Of course, advertisers are pretty well versed in the kabuki dance of trying to avoid controversy, often by acting absolutely mystified about the content of the programs they sponsor as soon as someone tries taking them to task for supporting such material. Seldom known for their courage, they employ this rope-a-dope routine, then drift back to their venues of choice once the heat blows over.
The company’s statement seemed designed to accomplish exactly that. As Variety‘s Brian Steinberg noted, Anheuser-Busch didn’t pull any advertising, but merely said it was “disappointed and increasingly concerned” and had shared those sentiments with the NFL. The CEO of Pepsi adopted a similar public-relations posture, calling recent behavior linked to a few players “repugnant,” thus relying more on harsh words than sticks and stones.
Still, getting flagged by the maker of Budweiser sounds particularly galling, inasmuch as beer and football are so inextricably linked, and the company has pretty much treated the Super Bowl as its own special showcase for as long as anyone can remember.

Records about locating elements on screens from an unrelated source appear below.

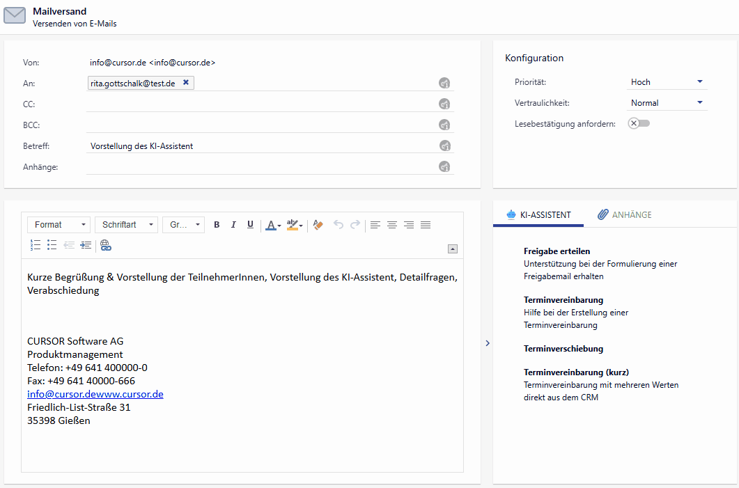Choose the Freigabe erteilen assistant option
This screenshot has height=488, width=739.
point(561,251)
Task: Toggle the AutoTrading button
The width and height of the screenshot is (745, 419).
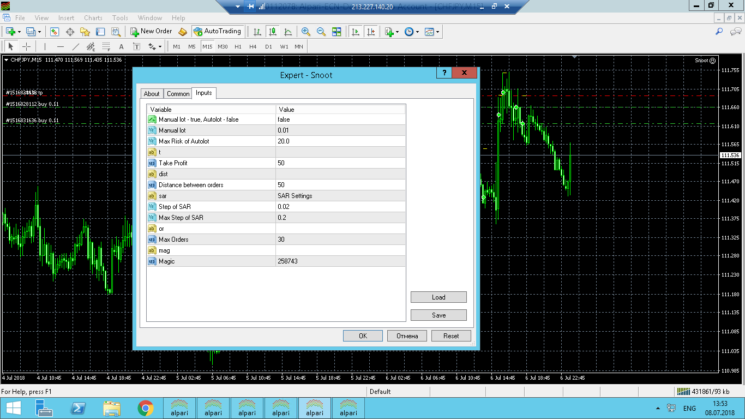Action: coord(218,32)
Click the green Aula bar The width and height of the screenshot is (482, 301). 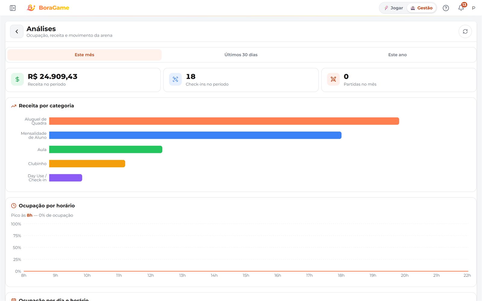coord(106,149)
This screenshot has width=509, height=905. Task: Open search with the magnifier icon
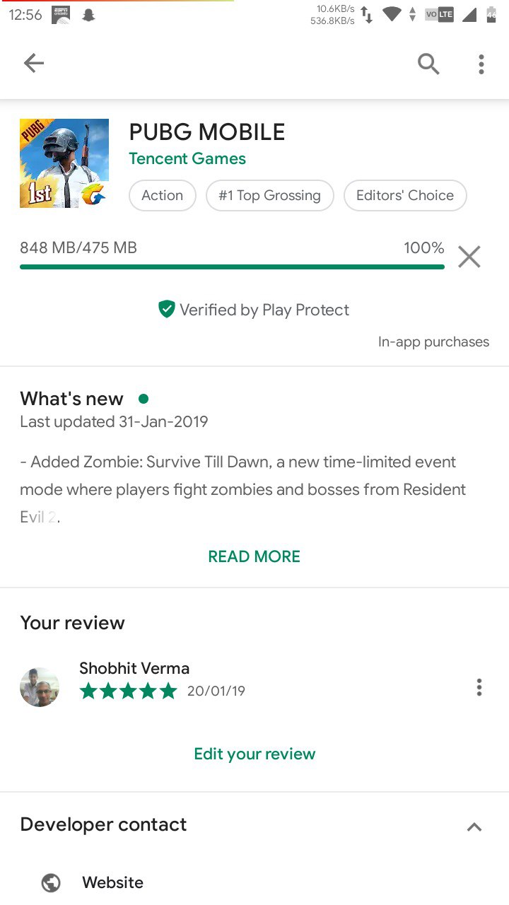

Given that, one would assume such transgressions — whether by players, owners or franchises — and the league’s uneven disciplinary tactics hardly come as a surprise to the beer marketer.
Moreover, there’s plenty of research to suggest that while alcohol abuse is not necessarily a direct cause of domestic violence, it can exacerbate situations, peeling back social inhibitions. (The same goes for the issue of drunk driving, which is one reason why sponsors like Anheuser-Busch have been proactive in running public-service announcements during sporting events.)
As usual, Jon Stewart nailed the absurdity on Wednesday’s “The Daily Show,” noting in regard to Anheuser-Busch’s discontent with the league, “How crazy is this. A company that sells alcohol is the moral touchstone of the NFL. Alcohol. Maybe one of the only substances that is proven scientifically to increase the likelihood of domestic abuse.”
Lest anyone misunderstand, this comes from someone who enjoys both watching football and drinking a cold beer – occasionally at the same time.
As noted at the top, there’s no shortage of enablers who have contributed to the NFL’s understandable perception that very little the league can do will shake its hold on fans, including TV networks, advertisers, and obviously the public, if the stratospheric ratings are any guide.
But it’s the sponsors, lately, who are scrambling to cover their butts like there’s suddenly a loose fumble on the ground. So when it comes to being Clydesdale-sized hypocrites, hey, this Bud’s for you.